• Aim of the exercise: Starting at the line that contains "At what coordinates should I click to accomplish: Expand", write out every line to the end of the records below exactly, and leave out the pictures.

• Stored data:
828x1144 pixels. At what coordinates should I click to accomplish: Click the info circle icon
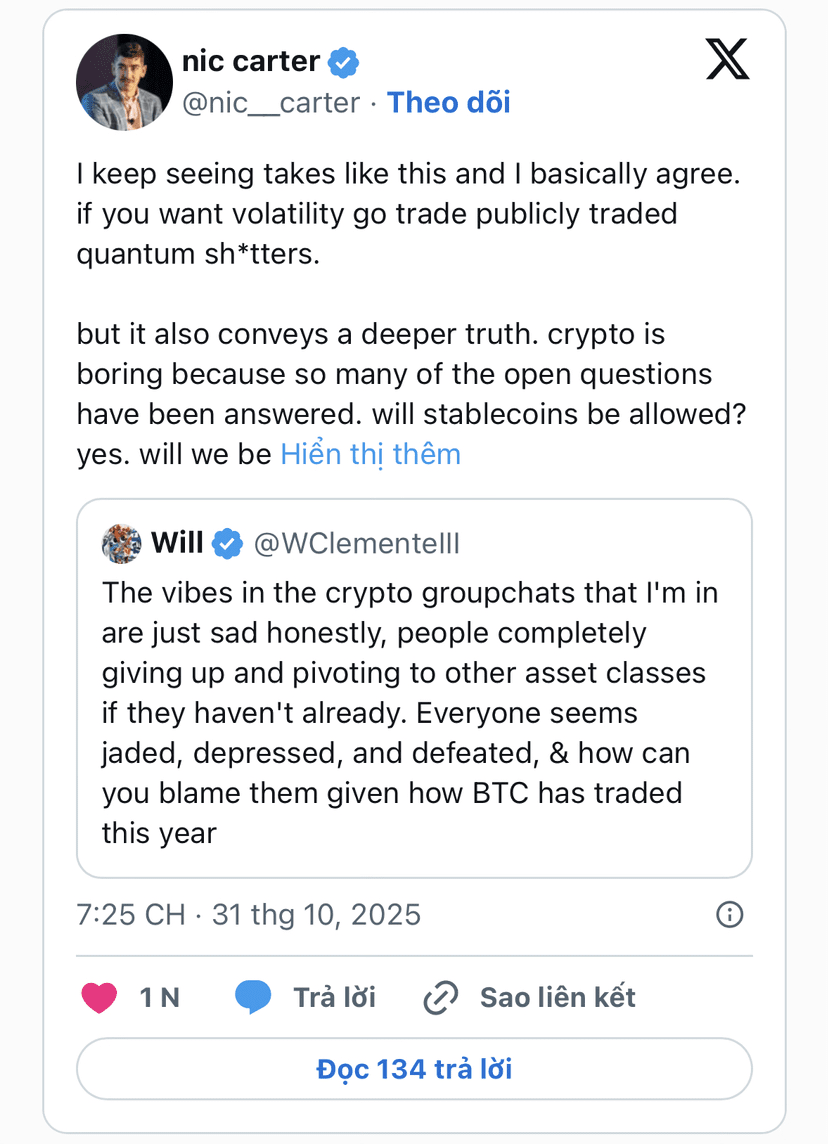(x=730, y=914)
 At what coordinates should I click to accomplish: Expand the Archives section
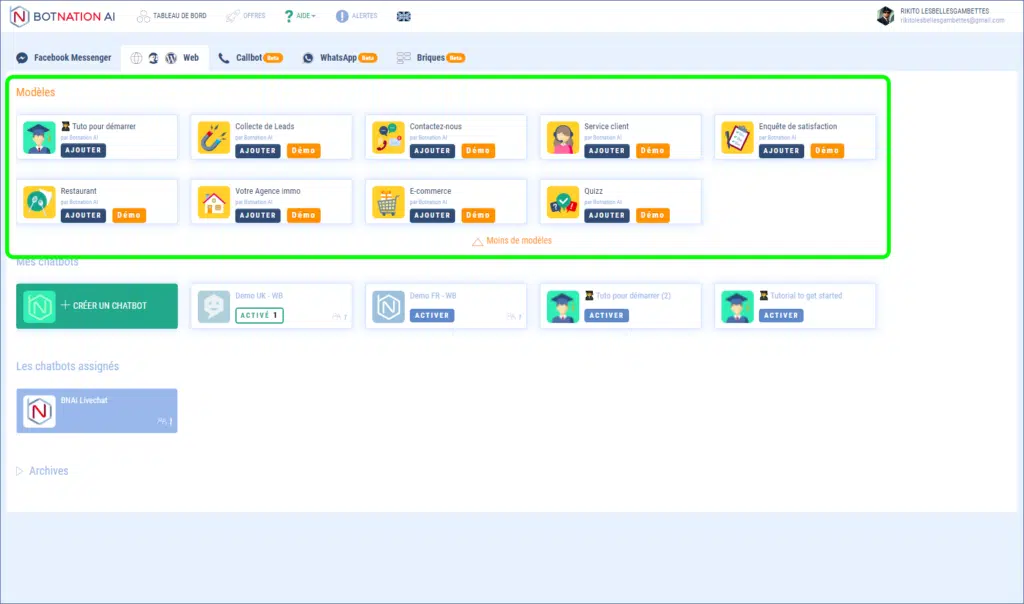(43, 471)
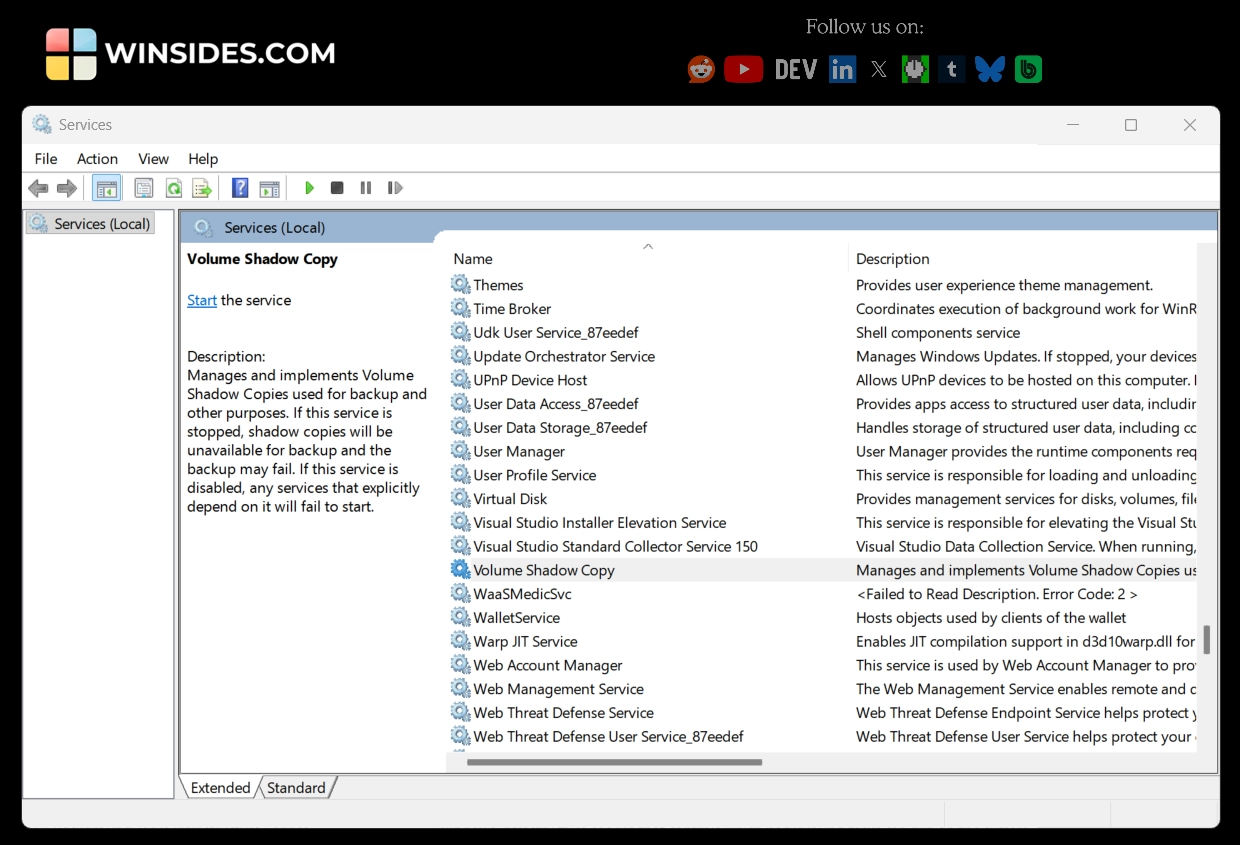Click the Restart service toolbar icon
The image size is (1240, 845).
(x=394, y=187)
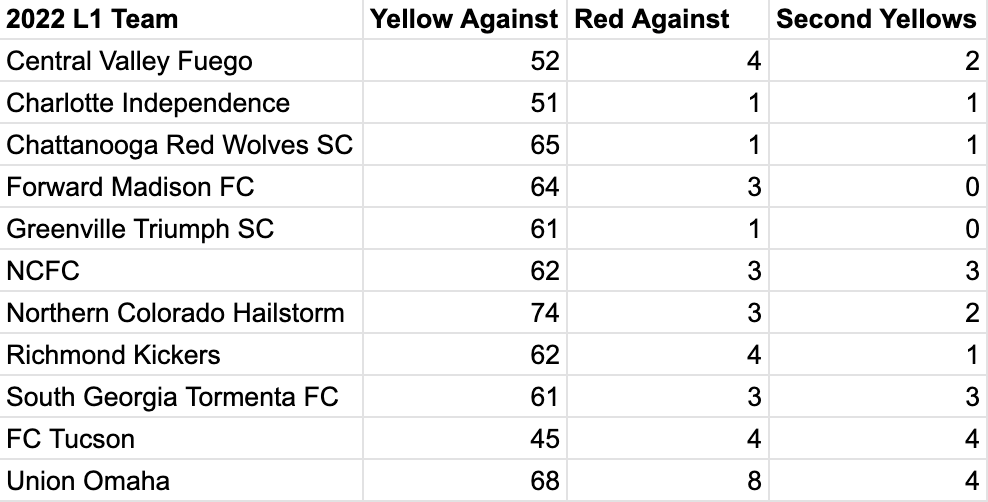Click Northern Colorado Hailstorm's yellow count of 74
Screen dimensions: 988x502
click(x=545, y=313)
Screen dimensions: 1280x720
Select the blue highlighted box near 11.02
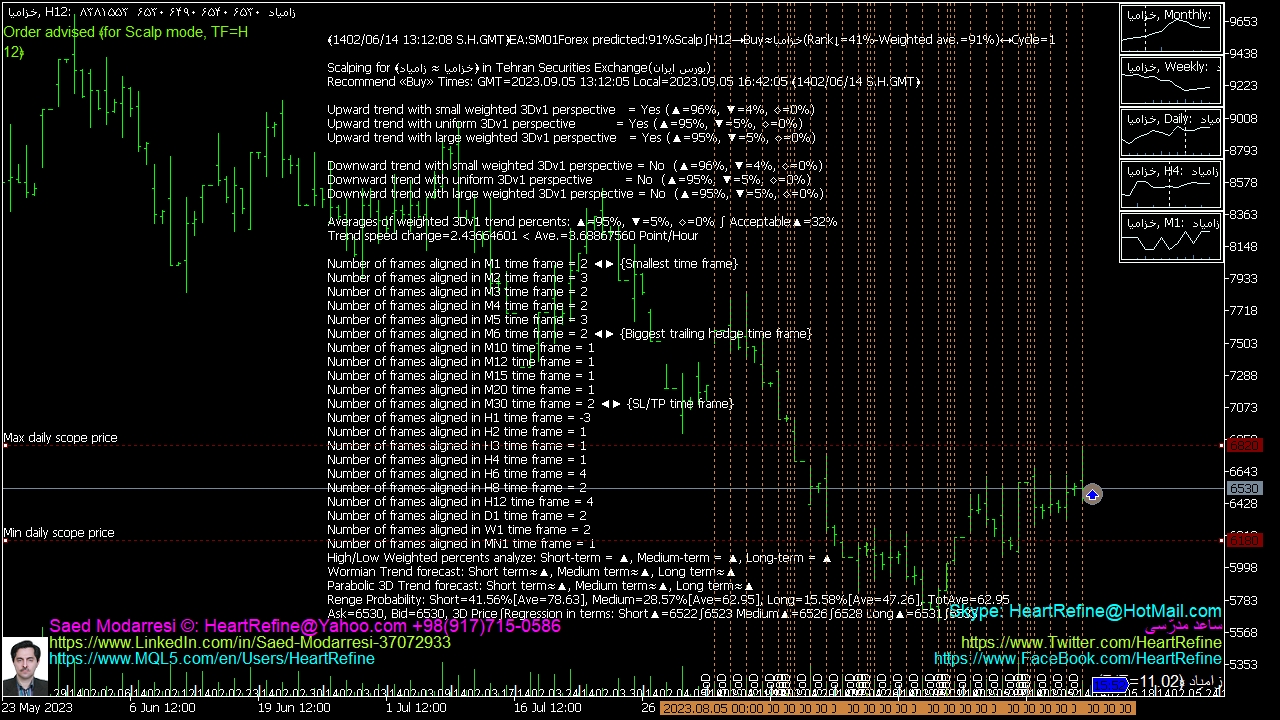1110,684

• Written response:
 At what coordinates should I click to accomplish: Expand the Archives section
(43, 471)
Click the Restart service toolbar icon
The image size is (1240, 845).
(x=394, y=187)
Click Northern Colorado Hailstorm's yellow count of 74
Screen dimensions: 988x502
click(x=545, y=313)
Screen dimensions: 1280x720
Select the blue highlighted box near 11.02
1110,684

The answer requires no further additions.